* 掲載本文 *
◆ ◆ ◆ ◆ ◆ ◆ ◆

終始、座ったままという点で、この遊び方を推奨するPlayStation VRとの親和性は抜群です。その点から見ると、同ヘッドセットの方向性と制約を巧みに活かした作品が誕生した、と言ってもいいかもしれません。

発売直前インタビュー:高橋宏典氏、福山敦子氏

製品版の体験は、本作の登場キャラクターのひとり「ファントム」が登場するイベントが展開されたところで終了。その後、プロデューサー兼ディレクターの高橋氏、リードアニメーターの福山氏に本作に関するお話を伺いました。

――いよいよ発売直前ですが、現在の心境はいかがでしょうか。

高橋宏典氏(以下、高橋氏):

今はもう、プロモーションモード全開ですね。本作のプロデューサーとして、頑張ってできるだけ多くの方に本作のことを知っていただき、一人でも多く手に取って遊んで欲しいと思って、色んな活動をしています。

福山敦子氏(以下、福山氏):

皆さんの手元に届いた時、ガッカリされなかったらいいな、カティアが受け入れられたらいいなとドキドキしています。イベントで体験されたユーザーさんからはいい意見をいただいたりしていますが、製品版が発売されてもっと広く行き渡った時、ガッカリする意見が出てくるかもしれない……ということで、まだ喜ばないようにと自分を律してます(笑)。

高橋氏:

先日、公式でリリースを出しましたが、Microsoft Storeのみ少しずれた日になる形です。他は予定通りですが、プラットフォームごと時差がありますので、日本時間で日付が変わって間もなく遊べるとはなりません。けど、13日中にはちゃんと出ます……と、そこは念を入れてお伝えしておきます(笑)。

――2016年の東京ゲームショウでお披露目されてから3年が経ちましたが、あの時から製品版で変わった箇所はあったのでしょうか。

高橋氏:

あれは東京ゲームショウだけに出したプロトタイプだったのですが、レーザーでポイントして女の子と共同で謎解きに挑む、という基本のゲームデザインはできていました。福山もその頃から制作には参加していましたが、カティアの動作は少なめで、声も少し発する程度で、製品版ほど沢山喋ったりもしませんでしたね。

今回の製品版としての正式なプロジェクトが始まったのは去年の春ぐらいのことでして。そこから改めてチーム編成を行って、プログラムからキャラクターモデル、アニメーションに至るまで、プロトタイプから全て作り直しています。

◆ ◆ ◆ ◆ ◆ ◆ ◆

* データ内容 *
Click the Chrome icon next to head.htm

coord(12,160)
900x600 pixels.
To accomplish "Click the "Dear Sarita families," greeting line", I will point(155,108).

◆ ◆ ◆ ◆ ◆ ◆ ◆

* 指示 *
[a] インタビュー記事の「発売直前インタビュー:高橋宏典氏、福山敦子氏」から「て、色んな活動をしています。」まで(両端を含む)を、「プロモーションモード」を「宣伝モード」に改めて書き出してください。
[b] インタビュー記事で、福山敦子氏はどの役職として紹介されていますか。

* 回答 *
[a]
発売直前インタビュー:高橋宏典氏、福山敦子氏

製品版の体験は、本作の登場キャラクターのひとり「ファントム」が登場するイベントが展開されたところで終了。その後、プロデューサー兼ディレクターの高橋氏、リードアニメーターの福山氏に本作に関するお話を伺いました。

――いよいよ発売直前ですが、現在の心境はいかがでしょうか。

高橋宏典氏(以下、高橋氏):

今はもう、宣伝モード全開ですね。本作のプロデューサーとして、頑張ってできるだけ多くの方に本作のことを知っていただき、一人でも多く手に取って遊んで欲しいと思って、色んな活動をしています。

[b] リードアニメーター